- _Work item_:
The records appear below. Report how many of their lines contain the word "Amethyst", giving the number alone.

- _Data for this exercise_:
★ ★ ★

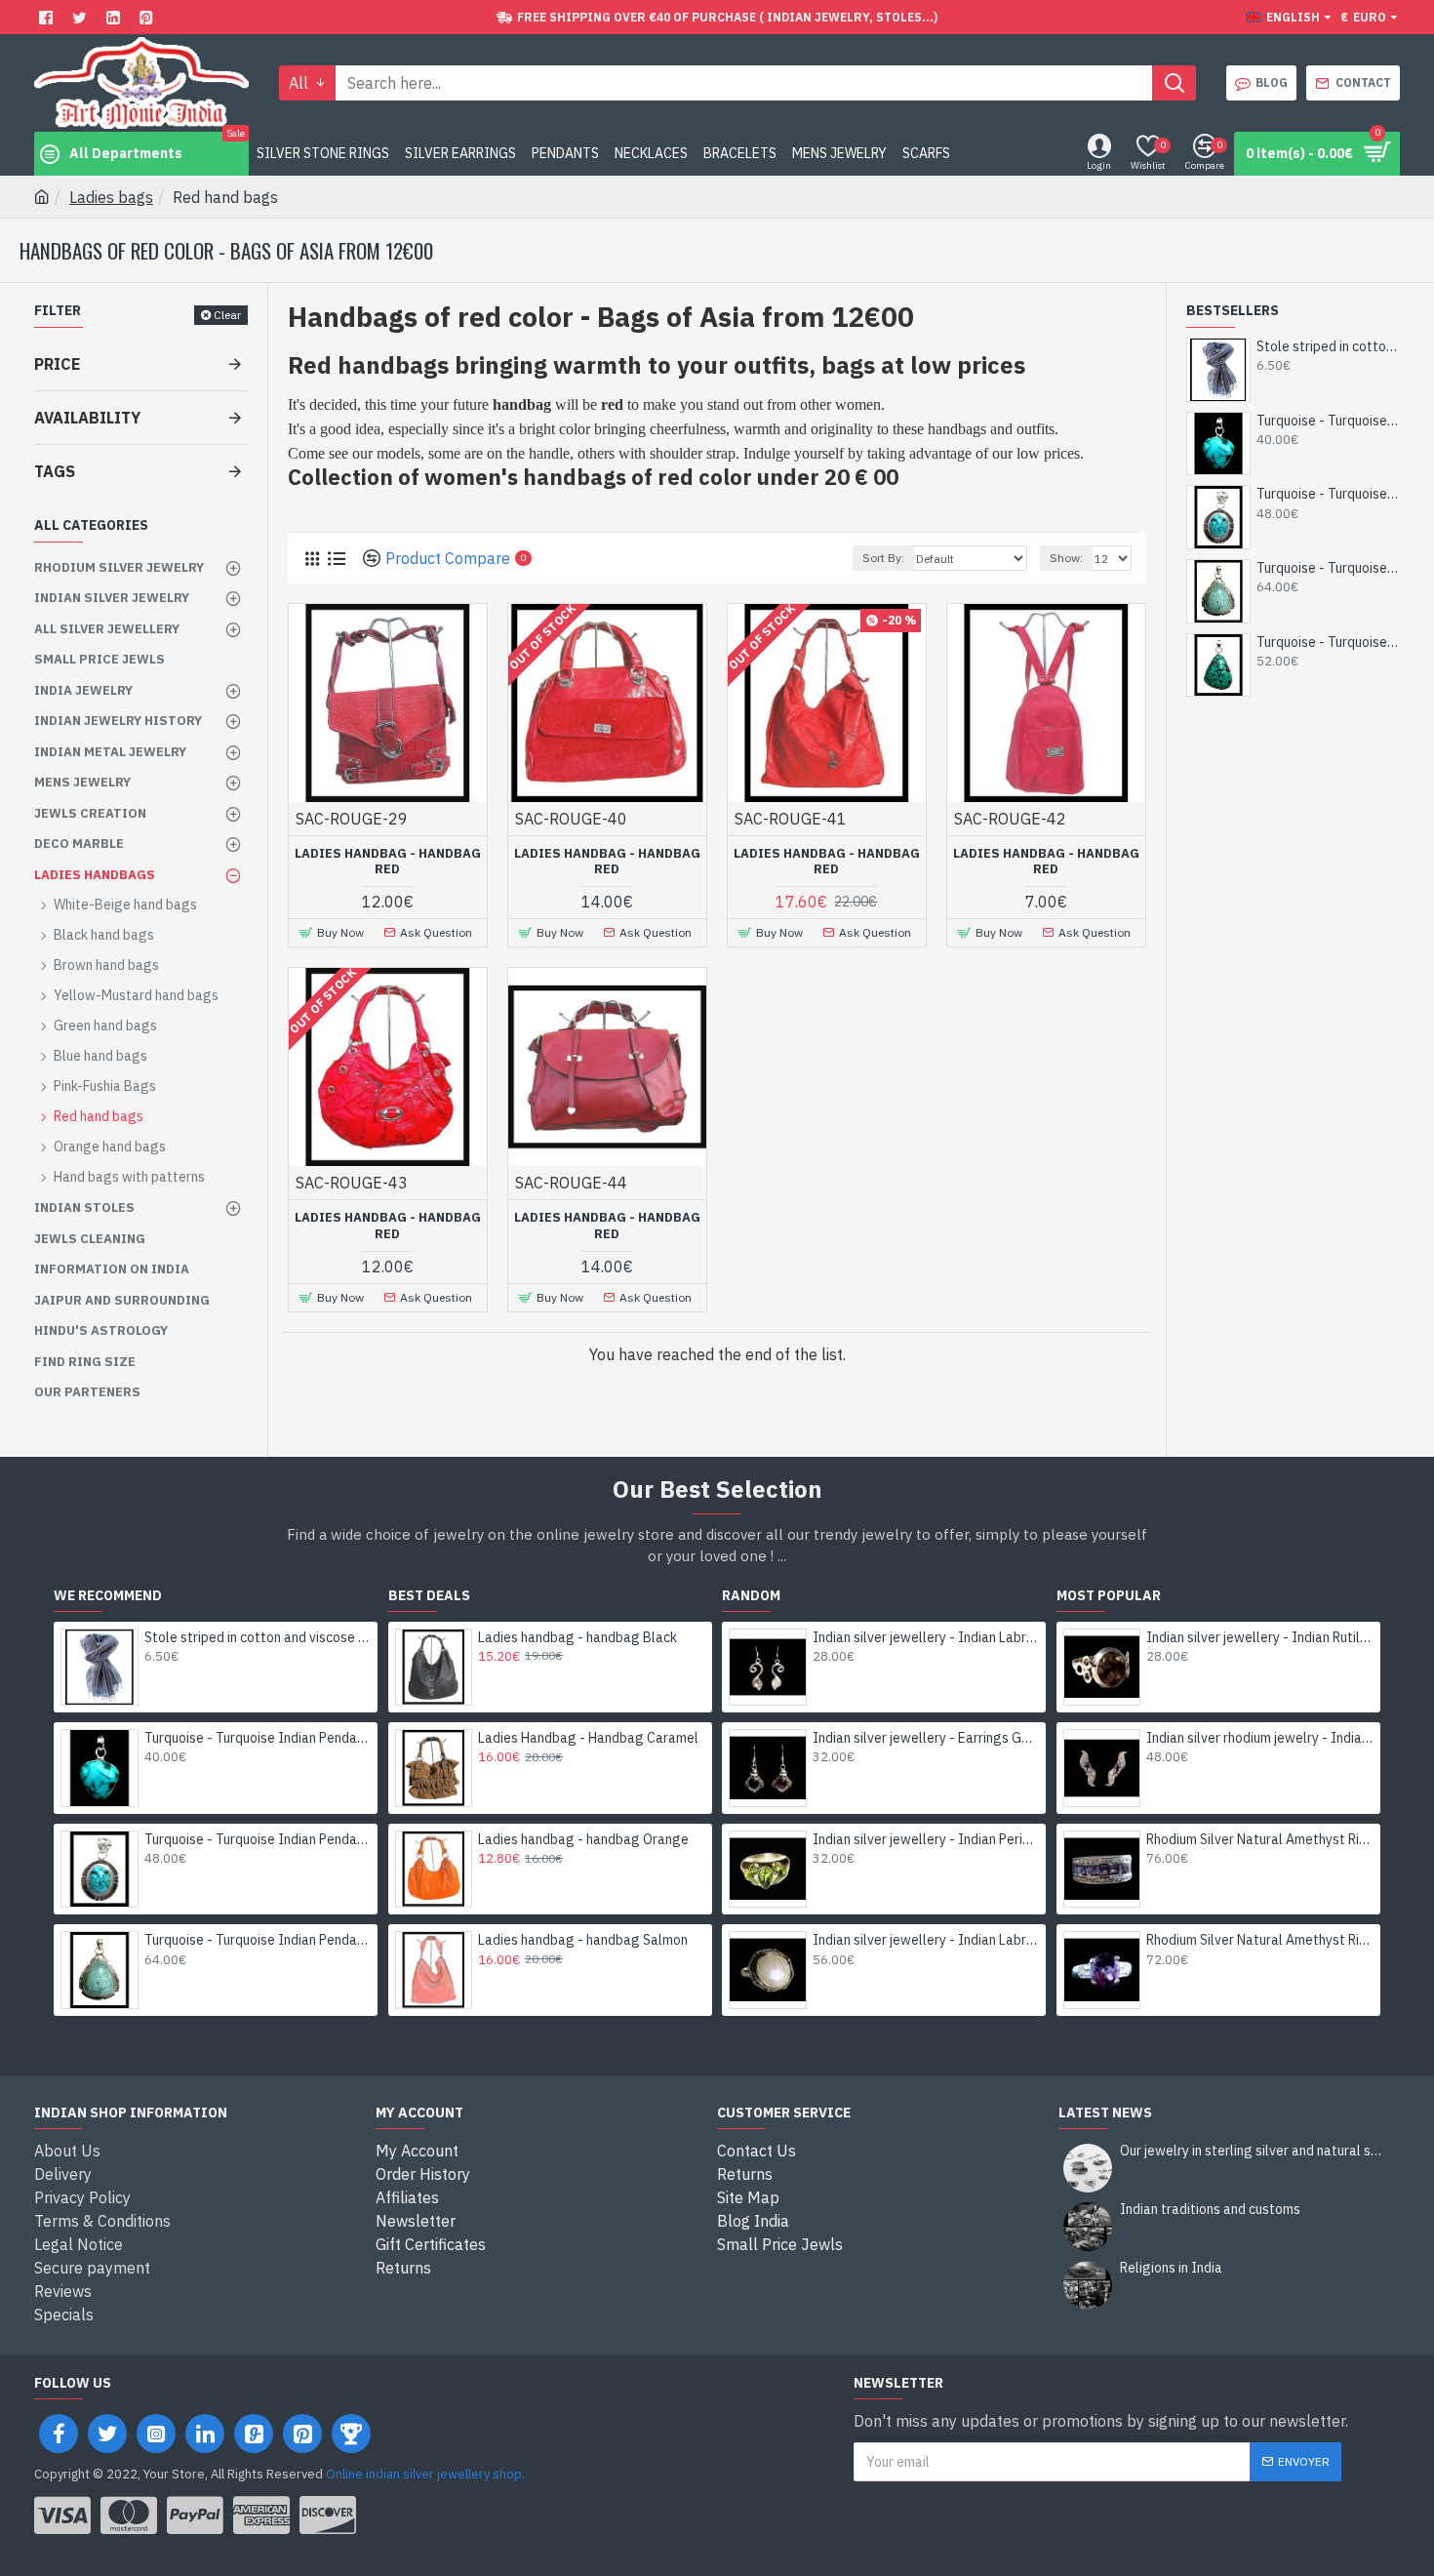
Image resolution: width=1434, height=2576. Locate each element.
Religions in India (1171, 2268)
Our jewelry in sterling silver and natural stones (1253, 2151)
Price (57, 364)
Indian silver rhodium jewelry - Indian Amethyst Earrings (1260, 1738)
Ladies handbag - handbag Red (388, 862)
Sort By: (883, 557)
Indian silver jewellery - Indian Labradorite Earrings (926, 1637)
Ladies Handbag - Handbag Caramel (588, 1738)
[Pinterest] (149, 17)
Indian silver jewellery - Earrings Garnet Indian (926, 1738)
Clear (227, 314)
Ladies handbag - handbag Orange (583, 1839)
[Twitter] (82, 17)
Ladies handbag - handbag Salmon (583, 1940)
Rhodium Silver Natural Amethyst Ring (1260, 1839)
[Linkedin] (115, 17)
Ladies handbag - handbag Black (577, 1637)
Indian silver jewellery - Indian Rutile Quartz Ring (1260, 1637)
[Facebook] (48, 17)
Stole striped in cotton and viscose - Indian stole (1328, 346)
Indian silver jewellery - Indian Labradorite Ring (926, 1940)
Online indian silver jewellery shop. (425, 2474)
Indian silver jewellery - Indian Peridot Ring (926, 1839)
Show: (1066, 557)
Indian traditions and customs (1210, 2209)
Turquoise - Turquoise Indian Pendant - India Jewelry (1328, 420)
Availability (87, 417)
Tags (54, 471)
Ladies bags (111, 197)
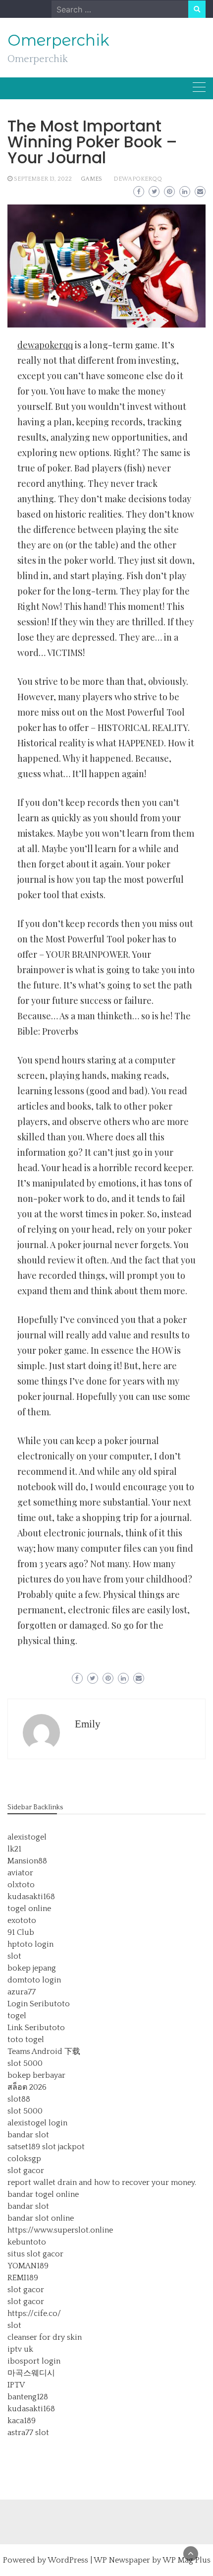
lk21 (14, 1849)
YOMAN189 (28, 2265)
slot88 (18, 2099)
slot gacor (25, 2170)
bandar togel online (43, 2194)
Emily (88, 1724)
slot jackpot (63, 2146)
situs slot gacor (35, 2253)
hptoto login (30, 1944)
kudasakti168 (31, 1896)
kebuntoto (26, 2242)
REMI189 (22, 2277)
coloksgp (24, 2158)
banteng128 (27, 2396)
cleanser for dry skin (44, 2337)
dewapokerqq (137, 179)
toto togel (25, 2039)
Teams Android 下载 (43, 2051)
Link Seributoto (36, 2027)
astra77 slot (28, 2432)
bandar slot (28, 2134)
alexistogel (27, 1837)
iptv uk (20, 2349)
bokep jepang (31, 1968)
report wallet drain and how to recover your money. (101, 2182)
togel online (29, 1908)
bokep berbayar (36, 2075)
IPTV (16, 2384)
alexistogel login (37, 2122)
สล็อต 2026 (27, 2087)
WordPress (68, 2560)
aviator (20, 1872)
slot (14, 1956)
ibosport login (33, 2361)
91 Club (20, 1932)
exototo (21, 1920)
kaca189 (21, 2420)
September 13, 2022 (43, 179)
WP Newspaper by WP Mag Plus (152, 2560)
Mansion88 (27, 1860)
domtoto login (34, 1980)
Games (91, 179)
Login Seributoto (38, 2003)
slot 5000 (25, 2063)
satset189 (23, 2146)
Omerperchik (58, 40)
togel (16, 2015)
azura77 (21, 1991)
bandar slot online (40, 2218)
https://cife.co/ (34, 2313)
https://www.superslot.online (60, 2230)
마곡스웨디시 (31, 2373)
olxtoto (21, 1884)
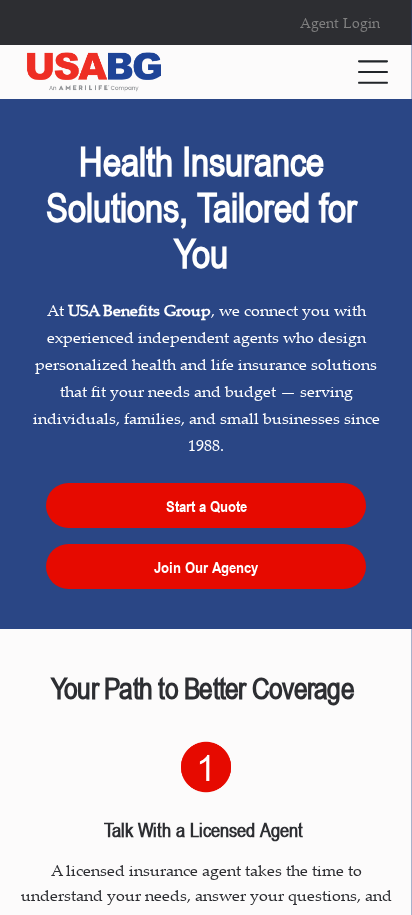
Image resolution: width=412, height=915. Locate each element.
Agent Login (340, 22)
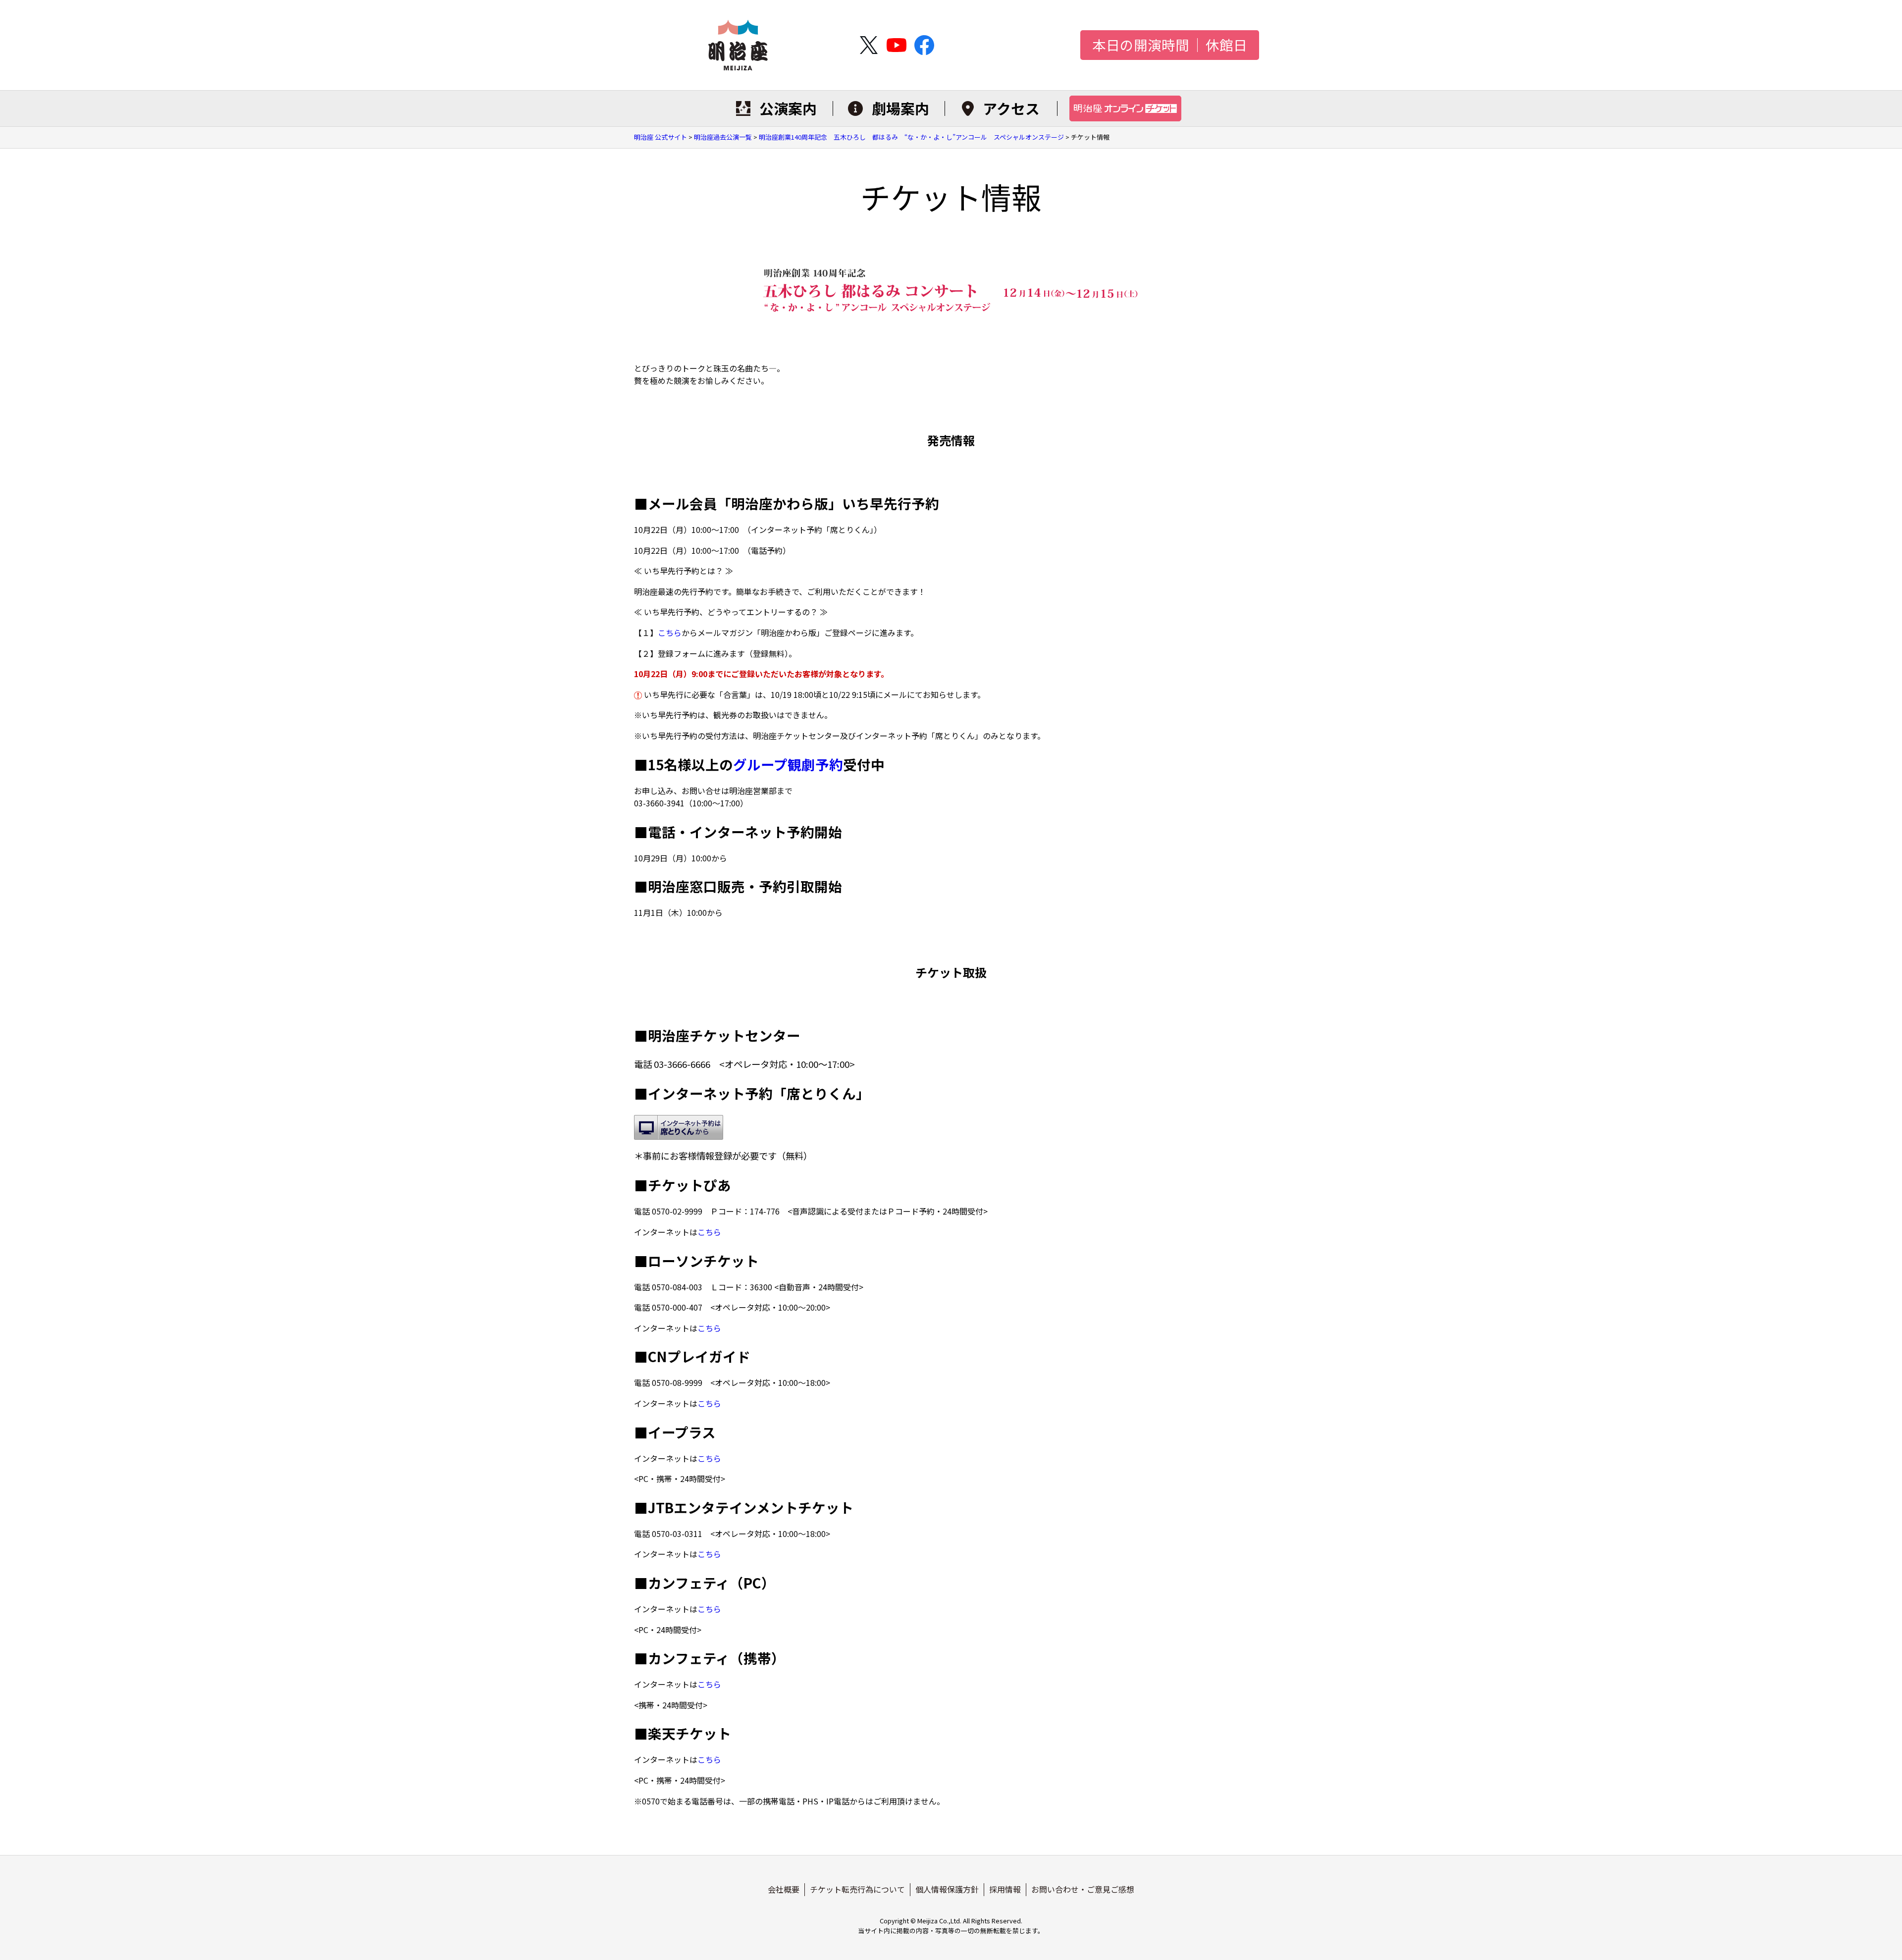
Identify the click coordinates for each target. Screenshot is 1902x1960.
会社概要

★ ★ ★

- _Worked solution_:
2